Dass Wim Wenders in besonderem Maße ein fotografischer Filmemacher ist, ist hinlänglich bekannt. Seit den Anfängen seiner Karriere war er als Fotograf aktiv, eine leidenschaftliche Tätigkeit, zu der sich dann der Film gesellte. Dass seine großen Kinoerfolge Paris, Texas (1984) oder noch Der Himmel über Berlin (1987) besondere fotografische Qualitäten besitzen, ist unverkennbar, sein Auge für die visuelle Poesie der Fotografie ist in seinen Werken immerzu spürbar. Doch mehr noch, möchte man meinen, habe sich Wenders mit seinen beiden jüngsten Filmarbeiten zu dieser Kunstform zurückbegeben.
Der Veteran des heute nicht mehr ganz so Jungen Deutschen Films war gleich mit beiden Filmen bei den diesjährigen Filmfestspiele in Cannes vertreten: Anselm – Das Rauschen der Zeit war im Rahmenprogramm zu sehen. In diesem poetischen Dokumentarfilm entwickelt Wenders aus Spielfilmpassagen, historischen Fernsehaufzeichnungen und Interviewsequenzen ein Porträt seines Freundes Anselm Kiefer.
Perfect Days hingegen lief im Wettbewerb. Wenders’ Rückkehr zum Spielfilm wurde mit dem Hauptdarstellerpreis für Koji Yakusho gewürdigt. In Perfect Days begleiten wir Yakusho als Toilettenreiniger Hirayama durch Tokio. Ganz im Gegensatz zu den allseits suchenden Helden gegenwärtiger Arthouse-Produktionen ist dieser Hirayama zufrieden mit seinem Leben. Dort, wo der Brite Ken Loach oder der Finne Aki Kaurismäki mit ihren jeweiligen Blicken auf das Proletariat ihr Publikum zu starken Affekten bewegen möchten – und jeweils unterschiedliche Strategien anwenden –, da ist Wenders Film in seiner zurückgenommenen und scheinbar aussaglosen Haltung ganz bei sich: Hirayama liebt die Struktur des Alltags, die geregelten Bahnen.

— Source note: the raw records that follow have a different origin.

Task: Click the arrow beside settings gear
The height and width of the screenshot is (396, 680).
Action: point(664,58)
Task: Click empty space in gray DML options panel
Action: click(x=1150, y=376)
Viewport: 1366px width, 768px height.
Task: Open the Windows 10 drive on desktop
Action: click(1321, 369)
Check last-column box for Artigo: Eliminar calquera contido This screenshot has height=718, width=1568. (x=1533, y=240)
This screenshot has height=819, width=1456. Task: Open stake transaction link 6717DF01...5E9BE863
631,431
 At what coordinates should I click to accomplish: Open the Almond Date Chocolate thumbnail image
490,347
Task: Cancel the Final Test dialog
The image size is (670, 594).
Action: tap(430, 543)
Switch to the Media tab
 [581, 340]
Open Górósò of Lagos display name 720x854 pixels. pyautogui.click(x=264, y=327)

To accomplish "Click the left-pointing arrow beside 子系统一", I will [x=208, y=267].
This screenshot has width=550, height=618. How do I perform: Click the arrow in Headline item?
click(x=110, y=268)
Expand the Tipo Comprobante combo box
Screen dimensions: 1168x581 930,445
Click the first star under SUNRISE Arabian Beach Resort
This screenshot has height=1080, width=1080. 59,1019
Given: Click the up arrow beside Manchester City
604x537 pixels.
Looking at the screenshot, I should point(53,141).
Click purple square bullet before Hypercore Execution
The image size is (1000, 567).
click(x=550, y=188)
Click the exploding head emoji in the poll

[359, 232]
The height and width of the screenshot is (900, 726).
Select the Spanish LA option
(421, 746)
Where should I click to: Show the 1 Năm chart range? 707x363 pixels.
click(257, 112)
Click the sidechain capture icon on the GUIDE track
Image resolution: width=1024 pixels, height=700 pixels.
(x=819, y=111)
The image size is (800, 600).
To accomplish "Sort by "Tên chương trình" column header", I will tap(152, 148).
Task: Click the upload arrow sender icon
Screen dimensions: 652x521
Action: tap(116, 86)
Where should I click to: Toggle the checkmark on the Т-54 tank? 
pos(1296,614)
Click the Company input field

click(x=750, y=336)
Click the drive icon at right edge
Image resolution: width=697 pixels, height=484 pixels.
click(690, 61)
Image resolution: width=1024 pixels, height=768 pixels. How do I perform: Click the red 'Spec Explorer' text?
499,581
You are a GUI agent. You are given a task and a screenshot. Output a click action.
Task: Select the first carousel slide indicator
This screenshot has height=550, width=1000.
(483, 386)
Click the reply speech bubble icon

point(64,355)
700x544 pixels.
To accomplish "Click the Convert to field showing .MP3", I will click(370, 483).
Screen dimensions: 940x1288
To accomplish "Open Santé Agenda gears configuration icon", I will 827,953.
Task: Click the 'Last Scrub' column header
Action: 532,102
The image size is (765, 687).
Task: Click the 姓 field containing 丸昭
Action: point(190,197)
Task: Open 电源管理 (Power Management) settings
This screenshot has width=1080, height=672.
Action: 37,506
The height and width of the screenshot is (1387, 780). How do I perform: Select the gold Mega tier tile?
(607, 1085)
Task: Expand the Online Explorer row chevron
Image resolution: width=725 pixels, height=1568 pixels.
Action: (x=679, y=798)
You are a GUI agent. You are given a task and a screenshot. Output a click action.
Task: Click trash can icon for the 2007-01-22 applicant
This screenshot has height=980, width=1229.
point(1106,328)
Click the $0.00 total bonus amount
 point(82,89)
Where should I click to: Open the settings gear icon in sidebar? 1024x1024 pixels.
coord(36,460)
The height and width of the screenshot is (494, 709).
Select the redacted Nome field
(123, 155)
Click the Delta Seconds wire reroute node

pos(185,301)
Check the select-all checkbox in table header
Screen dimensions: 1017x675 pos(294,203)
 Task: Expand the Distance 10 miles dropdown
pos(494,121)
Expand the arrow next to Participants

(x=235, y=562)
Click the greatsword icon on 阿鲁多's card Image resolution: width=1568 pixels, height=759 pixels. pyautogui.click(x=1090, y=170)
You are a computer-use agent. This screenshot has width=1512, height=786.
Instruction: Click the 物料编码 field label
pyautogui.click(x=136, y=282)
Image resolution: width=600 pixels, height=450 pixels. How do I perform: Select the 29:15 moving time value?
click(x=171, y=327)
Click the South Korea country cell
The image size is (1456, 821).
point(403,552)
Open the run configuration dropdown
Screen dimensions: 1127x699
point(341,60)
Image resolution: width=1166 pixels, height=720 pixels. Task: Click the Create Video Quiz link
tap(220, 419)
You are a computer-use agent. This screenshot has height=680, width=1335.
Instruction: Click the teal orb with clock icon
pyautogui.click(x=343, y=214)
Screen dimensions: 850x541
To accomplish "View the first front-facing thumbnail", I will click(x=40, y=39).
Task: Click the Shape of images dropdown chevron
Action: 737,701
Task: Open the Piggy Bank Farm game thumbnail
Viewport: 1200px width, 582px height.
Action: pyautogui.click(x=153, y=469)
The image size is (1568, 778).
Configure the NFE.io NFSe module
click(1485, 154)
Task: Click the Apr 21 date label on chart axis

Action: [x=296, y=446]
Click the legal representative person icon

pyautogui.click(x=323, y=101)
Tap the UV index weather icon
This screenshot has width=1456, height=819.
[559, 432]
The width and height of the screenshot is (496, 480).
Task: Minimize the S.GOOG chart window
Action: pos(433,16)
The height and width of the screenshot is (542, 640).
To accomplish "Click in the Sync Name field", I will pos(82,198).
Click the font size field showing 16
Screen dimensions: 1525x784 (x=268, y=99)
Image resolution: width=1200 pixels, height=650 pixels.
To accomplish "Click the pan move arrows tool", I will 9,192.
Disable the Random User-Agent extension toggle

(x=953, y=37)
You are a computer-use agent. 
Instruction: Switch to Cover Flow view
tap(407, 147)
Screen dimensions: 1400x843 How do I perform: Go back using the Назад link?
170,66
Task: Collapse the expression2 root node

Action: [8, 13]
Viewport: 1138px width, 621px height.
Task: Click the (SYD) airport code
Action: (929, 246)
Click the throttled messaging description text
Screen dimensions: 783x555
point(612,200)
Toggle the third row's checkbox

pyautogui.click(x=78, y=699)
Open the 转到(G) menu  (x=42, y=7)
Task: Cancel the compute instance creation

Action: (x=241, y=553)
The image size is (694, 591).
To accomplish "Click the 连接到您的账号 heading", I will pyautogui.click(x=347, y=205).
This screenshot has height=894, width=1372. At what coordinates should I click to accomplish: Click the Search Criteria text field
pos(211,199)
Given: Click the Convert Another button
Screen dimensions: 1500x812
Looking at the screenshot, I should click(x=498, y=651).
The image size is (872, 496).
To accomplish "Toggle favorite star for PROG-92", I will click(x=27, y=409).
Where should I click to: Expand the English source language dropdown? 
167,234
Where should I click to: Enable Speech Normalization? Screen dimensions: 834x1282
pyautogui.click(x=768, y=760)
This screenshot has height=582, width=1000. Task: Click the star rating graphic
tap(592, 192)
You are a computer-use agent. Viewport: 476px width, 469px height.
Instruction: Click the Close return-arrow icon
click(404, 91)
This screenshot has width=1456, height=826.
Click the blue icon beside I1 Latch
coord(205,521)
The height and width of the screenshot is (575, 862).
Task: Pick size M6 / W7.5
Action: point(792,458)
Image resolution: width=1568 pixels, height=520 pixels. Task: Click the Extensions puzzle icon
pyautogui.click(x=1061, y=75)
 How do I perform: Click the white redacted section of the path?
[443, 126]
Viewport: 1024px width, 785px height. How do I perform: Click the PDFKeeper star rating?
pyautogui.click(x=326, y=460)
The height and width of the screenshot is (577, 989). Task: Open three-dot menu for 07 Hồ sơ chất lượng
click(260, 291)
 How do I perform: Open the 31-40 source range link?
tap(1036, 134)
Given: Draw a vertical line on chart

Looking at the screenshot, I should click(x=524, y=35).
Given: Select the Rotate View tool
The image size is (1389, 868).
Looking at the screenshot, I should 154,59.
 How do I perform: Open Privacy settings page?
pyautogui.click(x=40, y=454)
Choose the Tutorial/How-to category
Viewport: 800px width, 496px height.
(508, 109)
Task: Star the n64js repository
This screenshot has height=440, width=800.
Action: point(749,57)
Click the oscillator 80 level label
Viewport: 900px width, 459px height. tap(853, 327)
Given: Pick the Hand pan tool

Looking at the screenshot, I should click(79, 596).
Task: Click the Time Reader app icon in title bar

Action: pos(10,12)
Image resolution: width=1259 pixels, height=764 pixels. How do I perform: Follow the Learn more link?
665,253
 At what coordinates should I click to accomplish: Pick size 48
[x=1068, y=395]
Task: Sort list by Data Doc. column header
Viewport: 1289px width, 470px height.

Neben seiner Arbeit widmet er sich, ja: der Fobetografie, sowie der Musik und der Literatur. Er nutzt noch alte Tonbandkassetten und liest in abgegriffenen Taschenbüchern, ohne dass diese altmodische Einstellung als Zeichen von Rückwärtsgewandtheit zu deuten wäre. Überhaupt kommentiert Wenders diese Figur praktisch gar nicht. Wir erfahren nur, dass Hirayama aus privilegierten Verhältnissen stammt, diese aber freiwillig aufgegeben hat, um das Glück in den einfachen Dingen zu suchen. Diesen freien Willen beurteilt Wenders ebenfalls nicht, noch mehr enthält er sich, das Toilettenreinigen zu einer niederen Tätigkeit zu degradieren. So, wie Hirayama die Schönheit in der gegenständlichen Alltagswelt sucht und bemüht ist, sie mit einem Fotoapparat festzuhalten, kommt es Wenders darauf an, diesen thematischen Kern in der filmischen Form ein weiteres Mal nachzubilden, seine Aussage mit den fotografisch-gestaltenden Mitteln der Filmkamera in Einklang zu bringen. Es ist eine Strategie wechselseitiger Dopplung.
Wenders Film ist schön anzusehen, weil die alltäglichen Verrichtungen Hirayamas schön sind. Wenders Erzählung um diesen bescheidenen und glücklichen Alltagsmenschen ist keine auf die buddhistische Vorstellung der Enthaltsamkeit ausgerichtete lehrhafte Parabel, noch ist sie eine latente Kapitalismuskritik, mit der Aufforderung, das Glück im Verzicht zu suchen. Dafür unterdrückt Wenders zu gekonnt und bewusst jegliche inhaltlich stofflichen Aspekte, die dramaturgischen Schwerpunktsetzungen nahekämen. Die plötzlich einsetzenden erzählerisch stärkeren Momente rund um Hiryamas Nichte und seine Schwester wirken beinahe wie Störfaktoren in einem ansonsten äußerst präzise austarierten Film. Es gibt keine Wendungen, keinen Appell, keine Überredung – was nicht bedeutet, dass der Film keine Aussage treffen würde: Perfect Days spürt mit äußerster Sensibilität, Präzision und Würde den Banalitäten eines Tagesablaufs nach. Und mit Musikeinlagen – während Wolkenkratzer am Autofenster vorbeiziehen, wird der titelgebende Lou-Reed-Song eingespielt – und dem sehr fotografischen visuellen Stil gelingt ihm eine Poesie, die als Feier der Alltäglichkeit zwischen Yasujiro Ozu und Michelangelo Antonioni anzusiedeln ist.